#### Information:

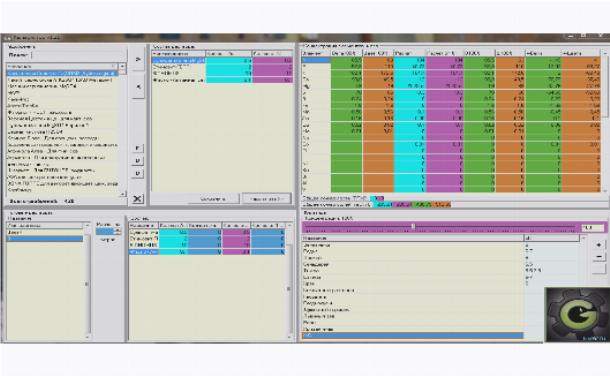Click the left-pointing arrow remove button
This screenshot has width=610, height=376.
pos(138,87)
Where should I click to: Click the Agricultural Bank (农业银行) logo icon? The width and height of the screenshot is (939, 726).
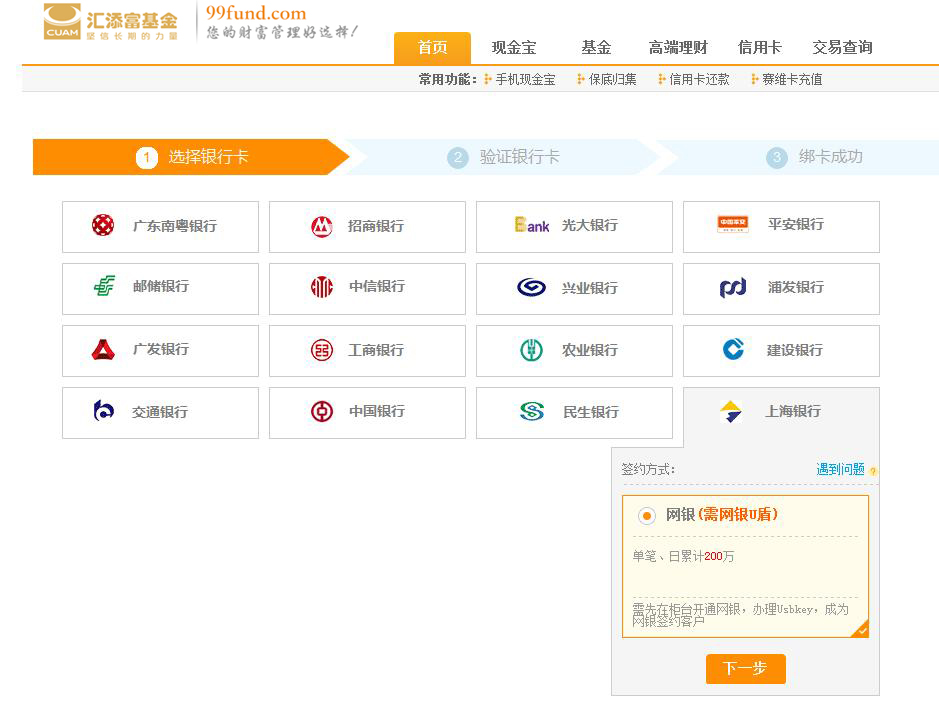(x=531, y=350)
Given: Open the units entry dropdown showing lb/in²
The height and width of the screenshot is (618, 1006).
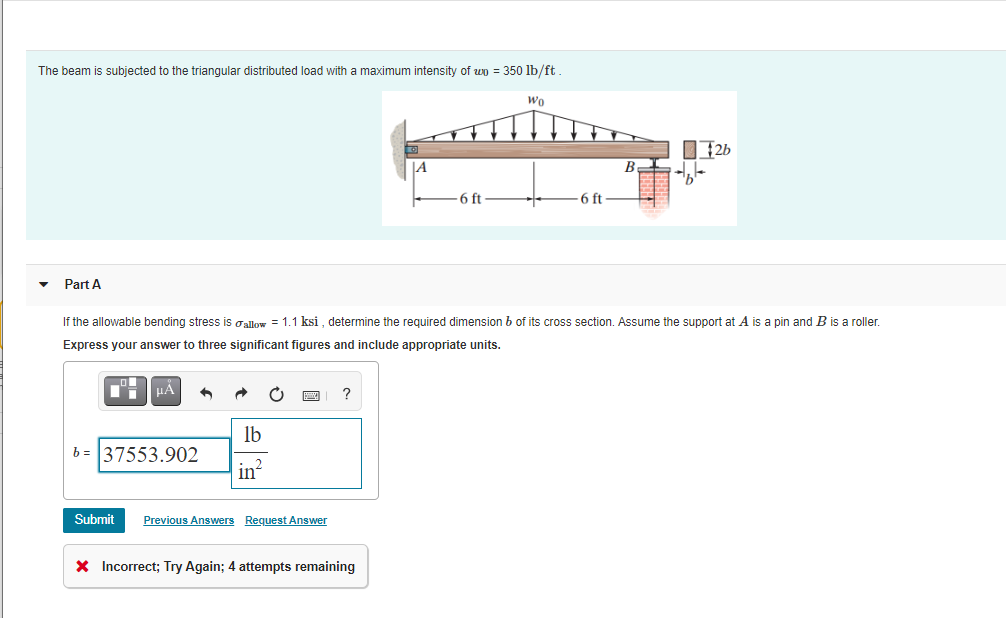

#### Instructions to follow:
Emit the lines of the data above from the one containing "Where should I" through its final line, both endpoints included. Pictures do not belong in the output.

#### Exercise result:
Where should I click to: Click the Agricultural Bank (农业银行) logo icon? The width and height of the screenshot is (939, 726).
(x=531, y=350)
Given: Open the units entry dropdown showing lb/in²
The height and width of the screenshot is (618, 1006).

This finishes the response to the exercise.